Figure 4. — A) Phenotypes observed in SNs differentiated from iPSCs from FD patients with mild and severe FD symptoms³⁶. B) Schematic of the experimental approach. C) Effects of the ECM in NCC differentiation. iPSC-FD-S3 iPSCs were differentiated on vitronectin (VTN) alone or on the isolated ECM deposited by healthy, mild FD, or severe FD NCCs. NCCs were fixed on day 12 and stained for SOX10 and DAPI. D) Quantification of NCCs from C). NCCs were harvested and stained for the NCC marker CD49d and analyzed using flow cytometry (n=4 biological replicates). E) Effects of the ECM on SN differentiation. iPSC-FD-S3 hPSCs were differentiated in dishes coated with Poly-L-Ornithine (PO), laminin-111 (LM), and fibronectin (FN) or on isolated ECM from healthy, mild FD, or severe FD SNs. SNs were fixed on day 20 and stained for the neuronal marker TUJ1 and SN marker BRN3A. F) Quantification of SNs from E). SNs were resuspended and fixed on day 20. Followed by staining for BRN3A and analysis using flow cytometry (n=4 biological replicates). For D) and F), one-way ANOVA followed by Dunnett’s multiple comparisons test. ns, non-significant, *p<0.05, ****p<0.0001. Graphs show mean ± SEM.

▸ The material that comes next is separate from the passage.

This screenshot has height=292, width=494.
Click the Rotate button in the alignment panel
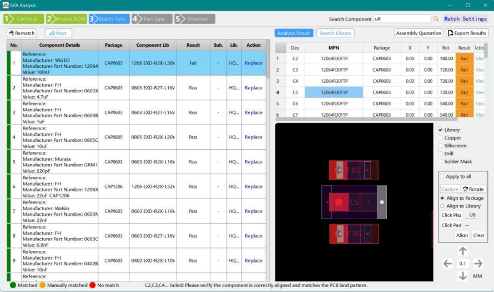click(473, 189)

LAMB4 is downregulated in sensory neurons affected by severe Familial Dysautonomia symptoms

Our results suggest that the ECM, particularly LAMB4, plays a very important role in the development of SNs. Since two LAMB4 single nucleotide variants have been identified in patients with severe FD symptoms³⁶ (Fig. 5A), we decided to investigate what are the consequences of these variants in LAMB4 expression. We used three iPSC lines from severe FD patients previously characterized³⁶: iPSC-FD-S1, iPSC-FD-S2, and iPSC-FD-S3. As controls we used a healthy iPSC line (iPSC-ctr-C1) and an iPSC line derived from a patient with mild FD symptoms (iPSC-FD-M2), both of which do not harbor any variants in LAMB4. We first measured LAMB4 expression during development. Similarly to the control hPSC-ctr-H9 cells, iPSC-ctr-C1 and iPSC-FD-M2 cells expressed LAMB4 starting at the late stages of NCC differentiation and the early stages of SN specification (Fig. 5B). However, LAMB4 expression peaked on day 16, instead of day 20 in hPSC-ctr-H9 (Fig. 1D), possibly due to intrinsic differences between iPSCs and human embryonic stem cells (hPSC-ctr-H9). Interestingly, the three severe FD lines showed lower LAMB4 expression compared to the controls (Fig. 5B and C). We next tested whether transcriptional downregulation was also reflected at the protein level. We measured the expression of laminin β4 from cell lysates from SNs from day 20 to day 50 of the differentiation and found that it followed the same pattern as hPSC-ctr-H9 SNs. In the control line, low levels of laminin β4 were detected on day 20, which then increased until day 50, possibly due to the deposition of laminin β4 in the ECM (Fig. 5D and E). In contrast, laminin β4 levels did not increase in the severe FD SNs, suggesting that the variants observed in these lines affect LAMB4 transcription and subsequent translation (Fig. 5D and E). We confirmed these observations by immunofluorescence (Fig. 5F and G), where the signal intensity of laminin β4 in iPSC-ctr-C1 and iPSC-FD-M2 SNs was higher compared to iPSC-FD-S2 SNs (Fig. 5H). Finally, we measured the levels of laminin β4 in the ECM and confirmed that iPSC-FD-S2 SNs expressed lower laminin β4 levels compared to iPSC-ctr-C1 SNs (Fig. 5I and J).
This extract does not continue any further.